Staffers left gas leak during lunch break unattended, 17 lost lives at pharma unit – Times of India



VISAKHAPATNAM: The lives of 17 workers who perished in the Aug 21 chemical blast in an industrial unit in Andhra Pradesh’s Anakapalli district could have been saved if the leakage of the deadly chemical, methyl tert-butyl ether (MTBE), could have been stopped in time.
According to an official report of the state govt’s factories department available with TOI, the production team of the pharma company, Escientia, came across a pungent smell of MTBE around 1pm on that day, over an hour before the blast.They discovered after cross-checking that MTBE was continuously leaking from a transfer line, falling through a slit on the first floor and onto the MCC (motor control centre) panel located on the ground floor. However, despite the impending clear danger, the engineering and production teams did not attend to the leakage as it was during the lunch break.

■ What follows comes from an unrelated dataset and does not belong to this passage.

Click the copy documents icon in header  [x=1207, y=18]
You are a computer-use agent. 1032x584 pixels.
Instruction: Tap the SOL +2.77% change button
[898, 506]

The entire building was provided with recirculated air handling units (AHUs) by having ducts on all floors, while the main AHU units are located on the ground floor. Meanwhile, vapours of the leaked chemical on the ground floor and first floor were sucked through these AHUs and circulated to other areas such as office rooms, quality control labs, and utility and material storage areas.
By the time efforts were made to control the leak around 2.30pm, it was too late: the concentration of MTBE vapours in the air had reached a dangerously high level, exceeding the lower explosive limit concentration (gas or vapour sufficient to result in an explosion) in all rooms connected to the AHU ducts.
Suddenly, the MCC panel room exploded, causing the cement-concrete walls to collapse in opposite direction. About five to 10 seconds later, a second explosion occurred in all AHUs, resulting in explosions in all rooms connected to them, all this in a span of five seconds. The back-to-back blasts left the employees and staff attending to the leakage and in these floors unawares. The magnitude of the explosions was so intense that some body parts of the victims were hurled high enough to land in trees next to the plant. For some victims, the bodies were charred and mangled, making identification extremely difficult.
The audit reports were submitted to the office of the deputy chief inspector of factories in Visakhapatnam.